Stupid questions? Smart questions?

If there are no stupid questions, then what kind of questions do stupid people ask? Do they get smart just in time to ask questions?

How does one address to a smart question? Can he reply with a stupid answer?

Some questions are meant not to be answered, then is it still a question itself?

How stupid is a stupid question, when there is only measurement for intelligence but none for stupidity? Or does it work in parellel?

Why is an alarm clock going "off" when it actually turns on?

If an ambulance is on its way to save someone, and it runs someone over, does it stop to help them?

Why do people point to their wrist when asking for the time, but people don't point to their crotch when they ask where the bathroom is?

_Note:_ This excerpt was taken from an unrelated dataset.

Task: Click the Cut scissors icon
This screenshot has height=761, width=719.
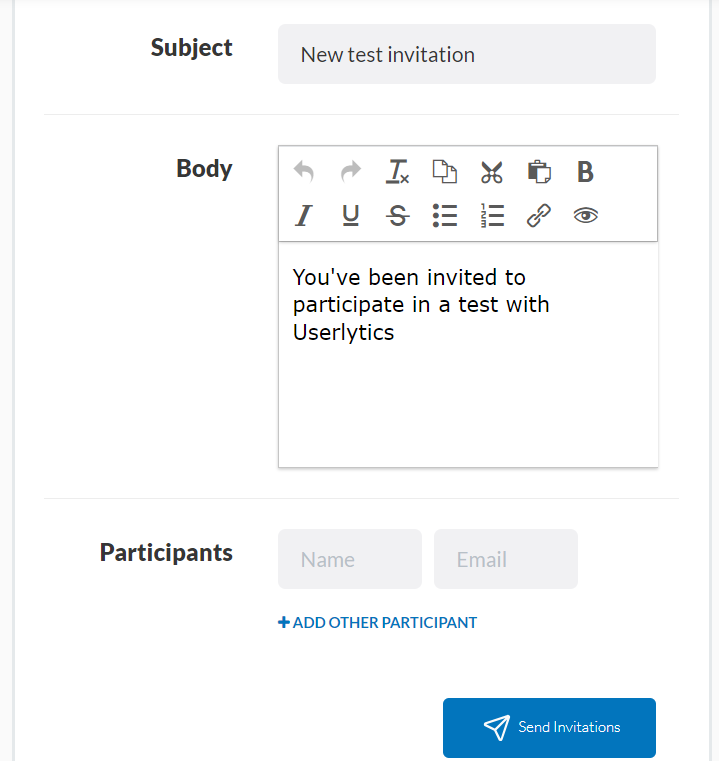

Why does mineral water that has "trickled through mountains for centuries" go out of date next year?
Why do they call it taking a dump? Shouldn't it be leaving a dump?

How come you press harder on a remote control when you know the battery is dying?

Why oh Why?

1 comment:

  1. If there are no stupid questions, then what kind of questions do stupid people ask? Do they get smart just in time to ask questions?
    >>there is no stupid question... only a question that make one look stupid...


    How does one address to a smart question? Can he reply with a stupid answer?
    >>A smart question will make a stupid answer.. else there will be no answer...


    Some questions are meant not to be answered, then is it still a question itself?
    >>Those questions are meant to make oneself look not that stupid...


    How stupid is a stupid question, when there is only measurement for intelligence but none for stupidity? Or does it work in parellel?
    >>If you don't want to answer that question, that question is stupid...


    Why is an alarm clock going "off" when it actually turns on?
    >>What's going on?


    If an ambulance is on its way to save someone, and it runs someone over, does it stop to help them?
    >>No. Malaysia's ambulance only stop of coconut milk.


    Why do people point to their wrist when asking for the time, but people don't point to their crotch when they ask where the bathroom is?
    >>You point to your wrist...
    you wanna look on his/her wrist(watch)...
    You never point to your crotch...
    even you wanna look on his/hers...


    Why does mineral water that has "trickled through mountains for centuries" go out of date next year?
    >>Centuries pass by tempus fugit...


    Why do they call it taking a dump? Shouldn't it be leaving a dump?
    >>that's a verb.. not a noun...


    How come you press harder on a remote control when you know the battery is dying?
    >>Battery is dying! CPR is required.

    Why oh Why?
    >>Why not?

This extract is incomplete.